## Begin Excerpt to read

Re: [DISCUSS] Adding a mid-term roadmap to the Flink website

2019-02-26 Thread Stephan Ewen
Here is the pull request with a draft of the roadmap:
https://github.com/apache/flink-web/pull/178

Best,
Stephan

On Fri, Feb 22, 2019 at 5:18 AM Hequn Cheng  wrote:

> Hi Stephan,
>
> Thanks for summarizing the great roadmap! It is very helpful for users and
> developers to track the direction of Flink.
> +1 for putting the roadmap on the website and update it per release.
>
> Besides, would be great if the roadmap can add the UpsertSource
> feature(maybe put it under 'Batch Streaming Unification').
> It has been discussed a long time ago[1,2] and is moving forward step by
> step.
> Currently, Flink can only emit upsert results. With the UpsertSource, we
> can make our system a more complete one.
>
> Best, Hequn
>
> [1]
> http://apache-flink-mailing-list-archive.1008284.n3.nabble.com/DISCUSS-TABLE-How-to-handle-empty-delete-for-UpsertSource-td23856.html#a23874
> [2] https://issues.apache.org/jira/browse/FLINK-8545
> 
>
>
>
> On Fri, Feb 22, 2019 at 3:31 AM Rong Rong  wrote:
>
>> Hi Stephan,
>>
>> Yes. I completely agree. Jincheng & Jark gave some very valuable
>> feedbacks and suggestions and I think we can definitely move the
>> conversation forward to reach a more concrete doc first before we put in to
>> the roadmap. Thanks for reviewing it and driving the roadmap effort!
>>
>> --
>> Rong
>>
>> On Thu, Feb 21, 2019 at 8:50 AM Stephan Ewen  wrote:
>>
>>> Hi Rong Rong!
>>>
>>> I would add the security / kerberos threads to the roadmap. They seem to
>>> be advanced enough in the discussions so that there is clarity what will
>>> come.
>>>
>>> For the window operator with slicing, I would personally like to see the
>>> discussion advance and have some more clarity and consensus on the feature
>>> before adding it to the roadmap. Not having that in the first version of
>>> the roadmap does not mean there will be no activity. And when the
>>> discussion advances well in the next weeks, we can update the roadmap soon.

## End Excerpt to read
## Begin Stored data

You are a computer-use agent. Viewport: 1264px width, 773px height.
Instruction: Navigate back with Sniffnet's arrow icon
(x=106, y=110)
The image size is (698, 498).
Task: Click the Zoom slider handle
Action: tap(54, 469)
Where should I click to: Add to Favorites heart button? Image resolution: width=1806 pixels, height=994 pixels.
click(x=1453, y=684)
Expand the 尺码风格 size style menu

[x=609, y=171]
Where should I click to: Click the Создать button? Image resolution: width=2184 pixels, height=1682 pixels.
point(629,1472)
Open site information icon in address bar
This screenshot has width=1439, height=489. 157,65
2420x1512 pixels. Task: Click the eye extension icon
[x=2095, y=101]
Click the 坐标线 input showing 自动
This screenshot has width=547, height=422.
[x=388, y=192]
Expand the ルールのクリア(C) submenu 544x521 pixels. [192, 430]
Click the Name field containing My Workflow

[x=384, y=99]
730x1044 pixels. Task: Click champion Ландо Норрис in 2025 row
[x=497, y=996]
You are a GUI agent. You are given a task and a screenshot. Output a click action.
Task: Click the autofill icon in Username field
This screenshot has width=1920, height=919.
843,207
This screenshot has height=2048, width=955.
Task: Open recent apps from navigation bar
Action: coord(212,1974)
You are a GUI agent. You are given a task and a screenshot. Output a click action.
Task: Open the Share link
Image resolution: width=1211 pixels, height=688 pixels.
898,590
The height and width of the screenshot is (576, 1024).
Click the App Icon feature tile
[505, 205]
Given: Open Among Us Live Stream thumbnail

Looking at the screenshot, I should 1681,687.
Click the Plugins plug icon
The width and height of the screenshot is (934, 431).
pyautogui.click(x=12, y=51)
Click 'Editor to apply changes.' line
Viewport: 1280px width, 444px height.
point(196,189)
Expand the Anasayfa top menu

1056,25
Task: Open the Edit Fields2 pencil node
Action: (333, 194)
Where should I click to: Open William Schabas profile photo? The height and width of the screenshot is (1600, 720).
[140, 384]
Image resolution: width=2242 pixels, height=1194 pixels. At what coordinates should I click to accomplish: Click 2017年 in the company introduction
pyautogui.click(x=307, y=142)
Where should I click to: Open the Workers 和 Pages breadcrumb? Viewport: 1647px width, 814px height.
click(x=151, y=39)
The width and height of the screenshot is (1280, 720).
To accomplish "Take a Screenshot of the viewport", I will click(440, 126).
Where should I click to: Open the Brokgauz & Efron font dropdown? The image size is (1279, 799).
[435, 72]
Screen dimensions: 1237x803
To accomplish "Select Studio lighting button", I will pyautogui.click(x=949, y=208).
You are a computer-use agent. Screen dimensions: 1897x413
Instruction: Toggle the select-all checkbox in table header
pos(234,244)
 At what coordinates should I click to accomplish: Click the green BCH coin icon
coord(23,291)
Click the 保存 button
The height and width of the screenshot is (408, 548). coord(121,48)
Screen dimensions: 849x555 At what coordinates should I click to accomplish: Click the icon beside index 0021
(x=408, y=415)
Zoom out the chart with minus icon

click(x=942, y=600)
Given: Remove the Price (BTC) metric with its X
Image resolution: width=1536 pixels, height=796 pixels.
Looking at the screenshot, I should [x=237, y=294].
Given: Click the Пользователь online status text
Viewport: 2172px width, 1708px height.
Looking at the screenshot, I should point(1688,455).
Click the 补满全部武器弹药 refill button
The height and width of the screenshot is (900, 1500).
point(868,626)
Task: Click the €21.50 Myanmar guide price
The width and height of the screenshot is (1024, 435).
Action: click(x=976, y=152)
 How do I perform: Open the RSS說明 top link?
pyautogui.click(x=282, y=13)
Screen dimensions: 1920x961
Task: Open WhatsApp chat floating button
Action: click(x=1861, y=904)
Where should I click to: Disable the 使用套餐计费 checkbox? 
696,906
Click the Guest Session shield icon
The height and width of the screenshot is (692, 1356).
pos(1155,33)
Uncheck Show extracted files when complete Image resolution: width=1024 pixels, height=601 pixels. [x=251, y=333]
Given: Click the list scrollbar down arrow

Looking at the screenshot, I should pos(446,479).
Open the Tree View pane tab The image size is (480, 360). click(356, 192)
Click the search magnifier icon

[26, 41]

## End Stored data

## Task list:
[A] List every web address that appears in the thread about adding a roadmap to the Flink website.
[B] Echo the listing from its first line through the line containing "[x=2095, y=101]", with both of those lines included.

## Solutions to the problems:
[A]
https://github.com/apache/flink-web/pull/178
http://apache-flink-mailing-list-archive.1008284.n3.nabble.com/DISCUSS-TABLE-How-to-handle-empty-delete-for-UpsertSource-td23856.html#a23874
https://issues.apache.org/jira/browse/FLINK-8545

[B]
You are a computer-use agent. Viewport: 1264px width, 773px height.
Instruction: Navigate back with Sniffnet's arrow icon
(x=106, y=110)
The image size is (698, 498).
Task: Click the Zoom slider handle
Action: tap(54, 469)
Where should I click to: Add to Favorites heart button? Image resolution: width=1806 pixels, height=994 pixels.
click(x=1453, y=684)
Expand the 尺码风格 size style menu

[x=609, y=171]
Where should I click to: Click the Создать button? Image resolution: width=2184 pixels, height=1682 pixels.
point(629,1472)
Open site information icon in address bar
This screenshot has width=1439, height=489. 157,65
2420x1512 pixels. Task: Click the eye extension icon
[x=2095, y=101]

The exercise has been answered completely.